Thank you for looking at it!

Yeah, it was a PoC for what I thought "oh, it might be useful"
and definitely I will try to measure it.

> We could also postpone this until we have tried the percpu arrays
> improvements discussed at LSF/MM.

Possibly, but can you please share your plans/opinions on it?
I think one possible way is simply to allow the cpu freelist to be
mixed by objects from different slabs
if we want to minimize changes, Or introduce a per cpu array similar
to what SLAB does now.

And one thing I'm having difficulty understanding is - what is the
mind behind/or impact of managing objects
on a slab basis, other than avoiding array queues in 2007?

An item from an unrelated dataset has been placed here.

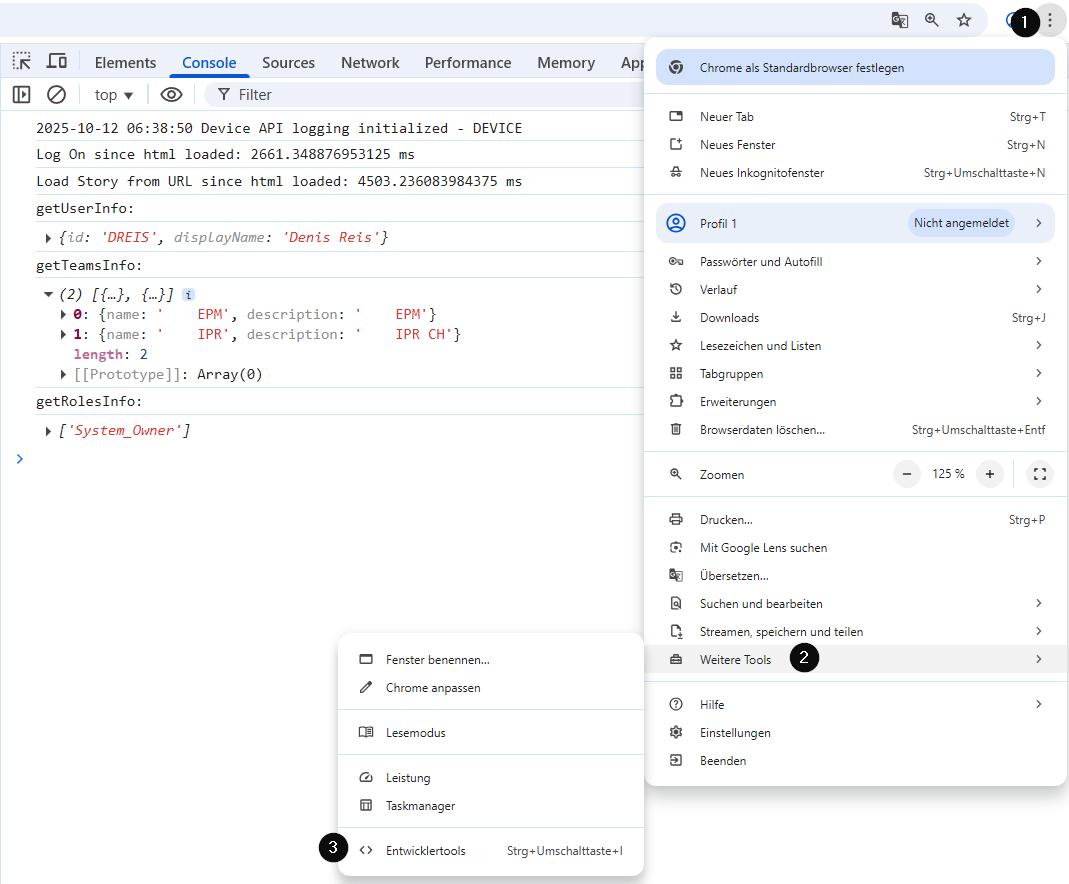This screenshot has height=884, width=1069.
Task: Open the Sources tab
Action: 288,62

Re: [RFC 2/2] mm/slub: prefer NUMA locality over slight memory saving on NUMA machines

[Vlastimil Babka]

On 8/7/23 10:39, Hyeonggon Yoo wrote:
> On Thu, Aug 3, 2023 at 11:54 PM Vlastimil Babka <vbabka@suse.cz> wrote:
>>
> 
> Thank you for looking at it!
> 
> Yeah, it was a PoC for what I thought "oh, it might be useful"
> and definitely I will try to measure it.
> 
>> We could also postpone this until we have tried the percpu arrays
>> improvements discussed at LSF/MM.
> 
> Possibly, but can you please share your plans/opinions on it?

Here's the very first attempt :)
https://lore.kernel.org/linux-mm/20230808095342.12637-7-vbabka@suse.cz/

> I think one possible way is simply to allow the cpu freelist to be
> mixed by objects from different slabs

I didn't try that way, might be much trickier than it looks.

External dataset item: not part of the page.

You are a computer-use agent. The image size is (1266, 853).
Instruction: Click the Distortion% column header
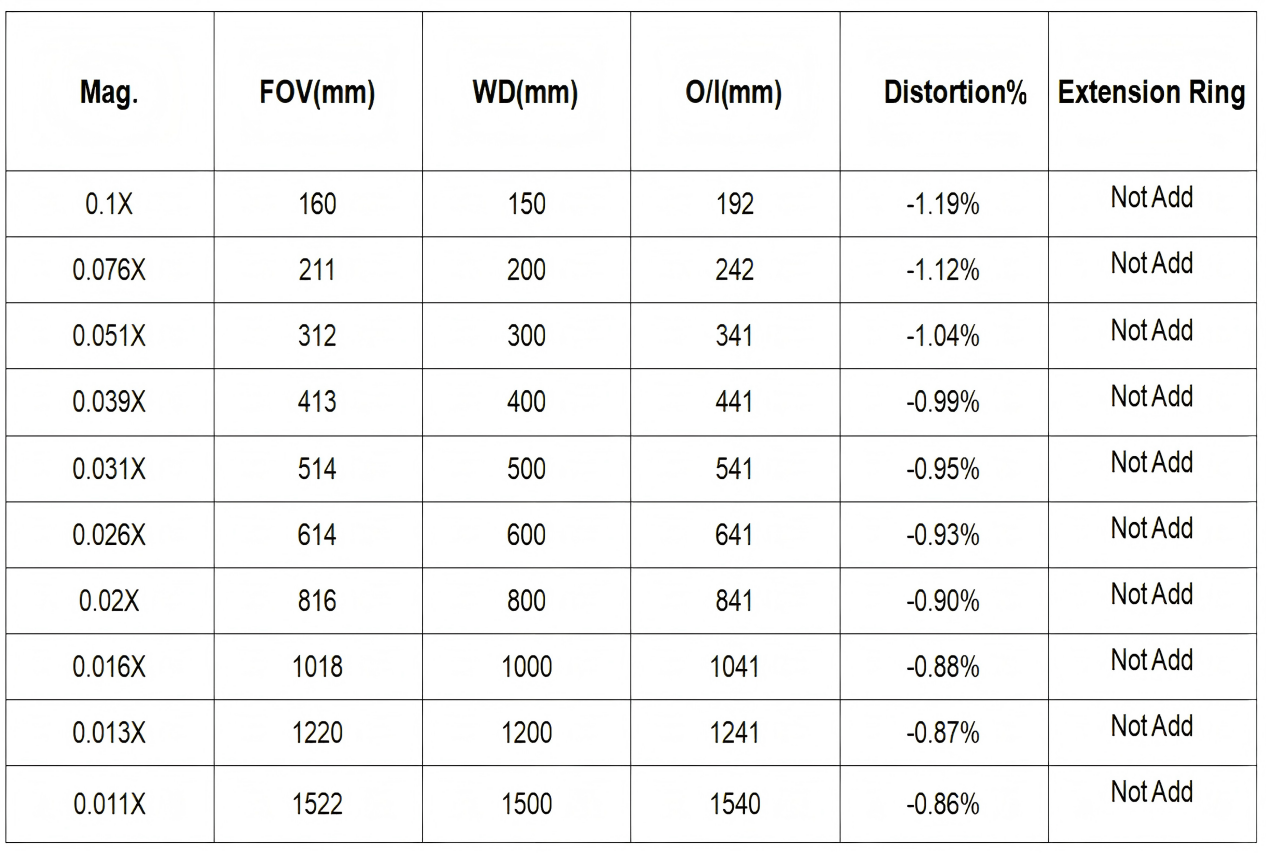(x=955, y=94)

> if we want to minimize changes, Or introduce a per cpu array similar
> to what SLAB does now.

Yes.

> And one thing I'm having difficulty understanding is - what is the
> mind behind/or impact of managing objects
> on a slab basis, other than avoiding array queues in 2007?

"The mind" is Christoph's so I'll leave that question to him :)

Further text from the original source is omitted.